Connecticut’s Jordan Todman is playing for a team with a 5–4 record, but his track record on the season is stellar. Todman, averaging 147 yards, is currently the nation’s second-leading rusher behind Oregon’s LaMichael James, who is averaging 158. In the last two games, Todman has rushed for 113 yards against West Virginia’s stingy defense and the career-high 222 against Pittsburgh. The Panthers hadn’t allowed a 100-yard rusher this season.
With 2:50 remaining in Connecticut’s victory over Pitt, Huskies coach Randy Edsall made a risky call that paid off. On fourth-and-1, with the ball on the UConn 19-yard line, Edsall went for it.
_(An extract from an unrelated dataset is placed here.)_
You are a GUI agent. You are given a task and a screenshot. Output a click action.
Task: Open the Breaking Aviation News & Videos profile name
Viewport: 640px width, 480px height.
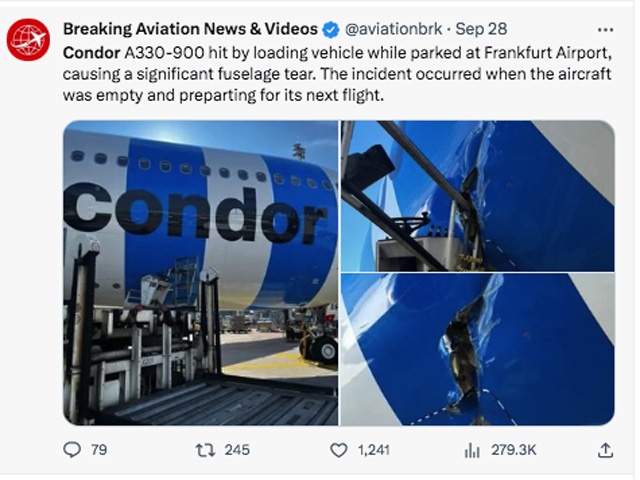click(x=190, y=28)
Jordan Todman made four yards. The Huskies then ran out the clock. “I don’t think I could have lived with myself if I said I’m going to punt the ball,” Edsall said.
Where to now?
The Rutgers quarterback position has been muddied all year. And it’s not any clearer after Saturday’s RU loss to Syracuse. Chas Dodd started, but was benched at the start of the second half after going 3-of-11 passing for 30 yards with two sacks. Previous starter Tom Savage came in to hit six-of-12 passes for 76 yards. RU coach Greg Schiano didn’t name a starter for next week’s game at Cincinnati.
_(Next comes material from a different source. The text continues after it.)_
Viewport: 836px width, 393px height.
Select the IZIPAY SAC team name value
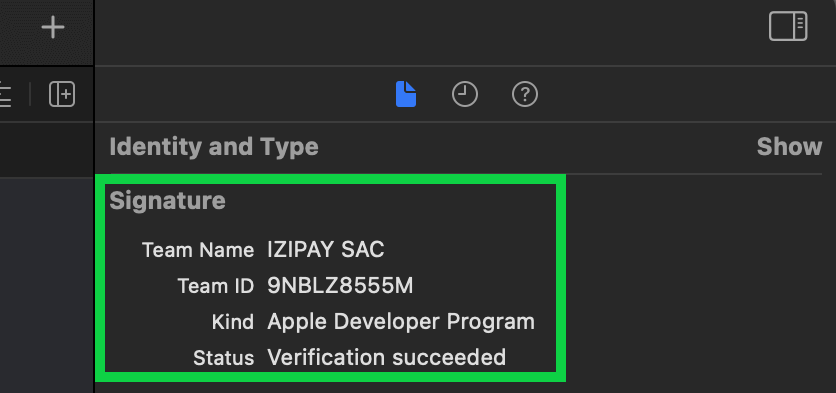tap(326, 250)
Pittsburgh defensive end Greg Romeus, previously one of the highest-rated NFL prospects at his position, made his first start since back surgery earlier this year. After starting the game against Connecticut, though, Romeus twisted his knee and didn’t finish the game.
A third chance
South Florida kicker Maikon Bonani received a rare third opportunity to lift his team in a game. At the end of regulation, he drilled a field goal attempt from 52 yards, but Louisville was credited with a timeout before the snap. He missed the ensuing try wide left. In overtime, however, Bonani connected on a 37-yard attempt that proved the difference. “I was really nervous,” Bonani said of the game-winner.
A little running relief
With West Virginia back Noel Devine struggling this season with injuries, Mountaineer coach Bill Stewart has been seeking help at the position. He finally received some Saturday against Cincinnati when Shawn Alston gained 75 yards on 17 carries — 60 on 13 in the second half of the 37–10 Mountaineer victory. “I’ve been waiting for my opportunity and I had to make the most of it,” Alston said.
Cincinnati certainly didn’t help itself in its loss to West Virginia. The Bearcats were penalized 10 times for 96 yards and didn’t convert one third down in 12 attempts. “We will win when we deserve to win,” said UC coach Butch Jones.